In Iqaluit, icebreaker paves way for season's supply ships
'Usually by this date the first ships are already in Iqaluit,' says Coast Guard
After weeks of delay, ice and weather conditions in Frobisher Bay finally gave way this weekend, allowing a Canadian Coast Guard icebreaker to carve a path to Iqaluit's shore for this season's first supply ships.
"It's completely atypical. Usually by this date the first ships are already in Iqaluit for a few days," says Louis Robert, the marine communications and traffic services officer for the Coast Guard.
Robert says he has not seen delays like this in more than a decade.
The icebreaker Pierre Radisson had been waiting at the mouth of Frobisher Bay, with unseasonal ice conditions, fog and wind direction delaying its arrival.
"In the middle of Frobisher Bay right now is a large floe of multi-year and first-year ice which exceeds approximately 10 kilometers in width," says Mike Desormeaux, the Coast Guard's acting regional director of the Coast Guard.
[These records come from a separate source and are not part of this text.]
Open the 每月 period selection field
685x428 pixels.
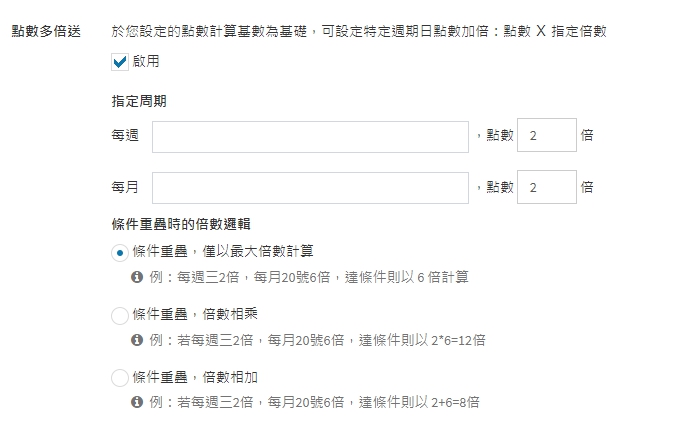tap(310, 187)
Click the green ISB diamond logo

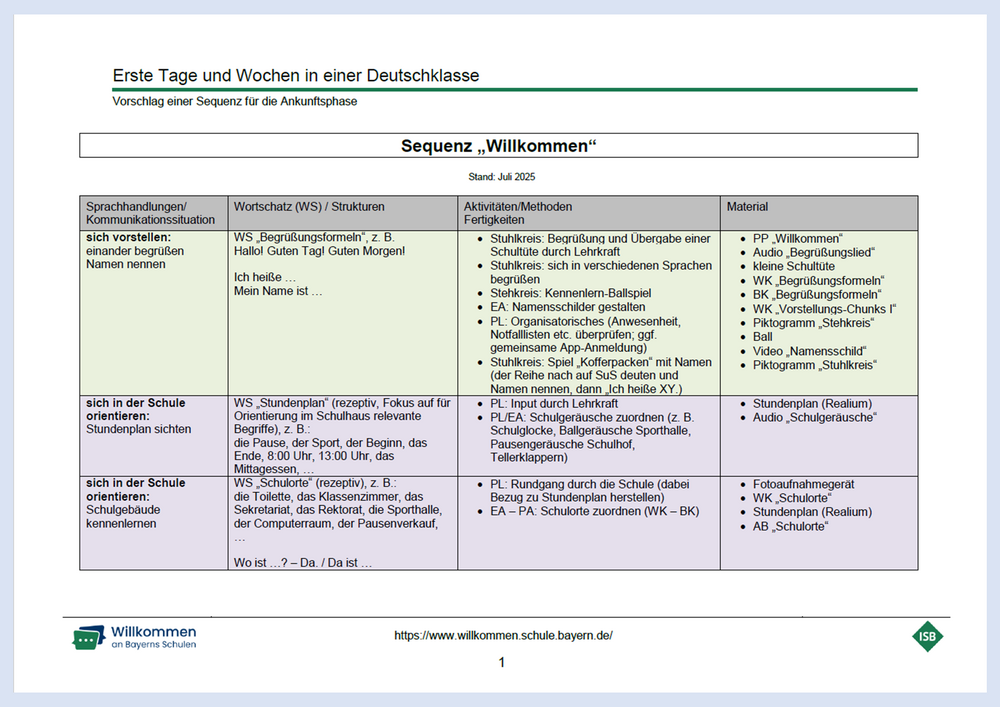pos(927,636)
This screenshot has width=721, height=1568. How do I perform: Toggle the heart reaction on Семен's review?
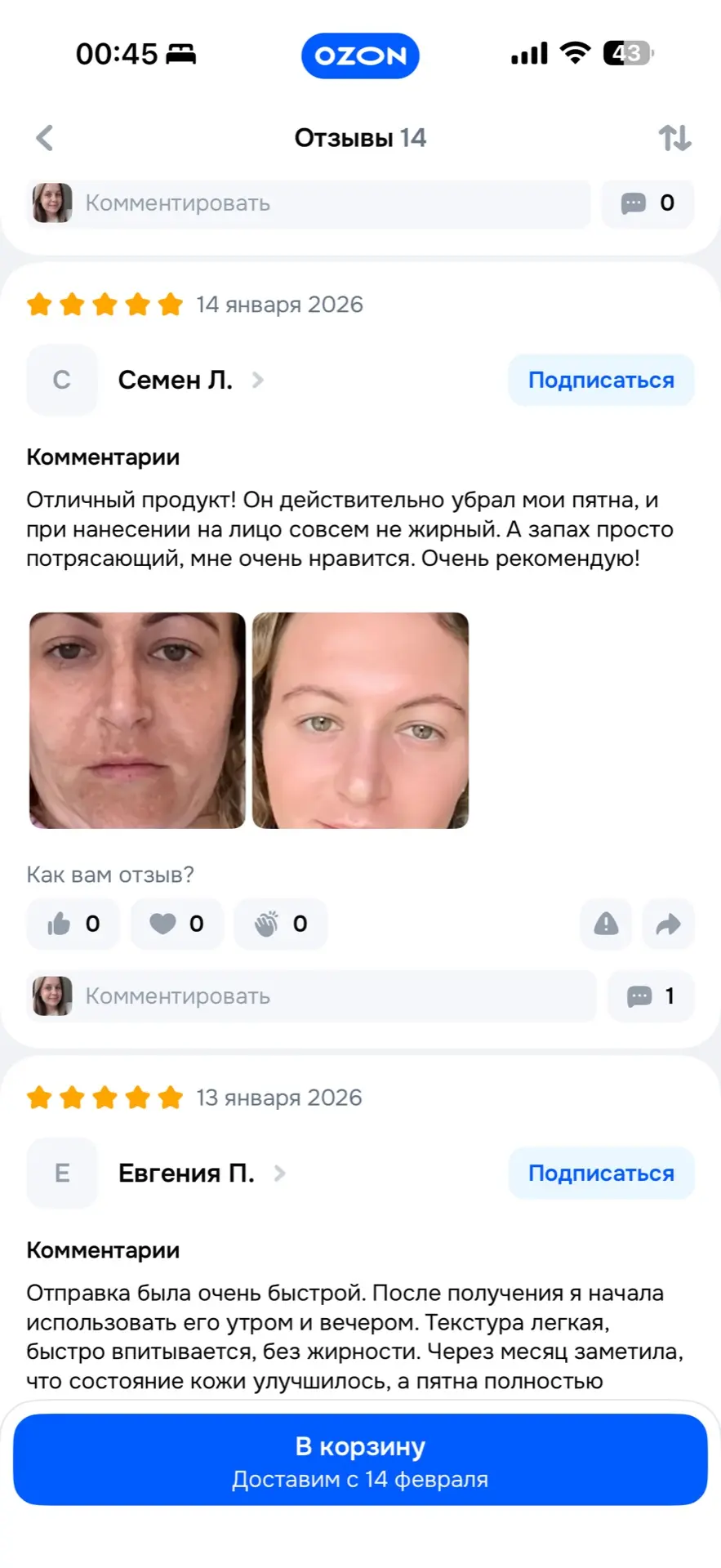[177, 924]
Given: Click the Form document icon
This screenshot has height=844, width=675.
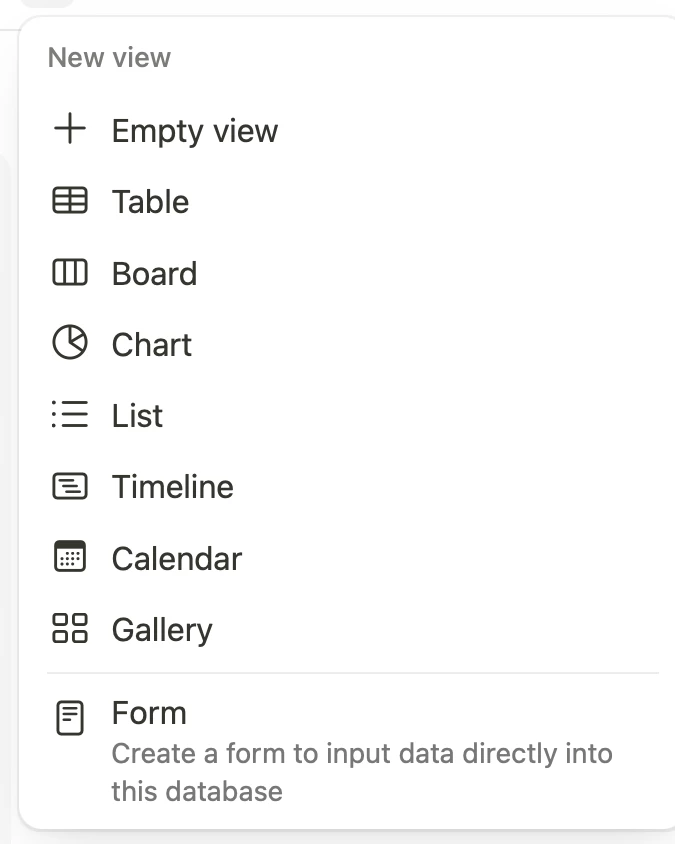Looking at the screenshot, I should click(x=70, y=718).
He says southeast winds were keeping thick sea ice jammed in the bay.
The conditions also prevented anxious hunters and fishermen from getting their boats in the water.
"[In the] past 10 years we had been out boating before July 1," says Kowmagiak Mitsima, a lifelong hunter. "It was melting so fast."
With no roads to this territory, goods can only be sent by air or ship. Frozen waterways had meant empty shelves in the grocery stores and a lack of supplies in the city.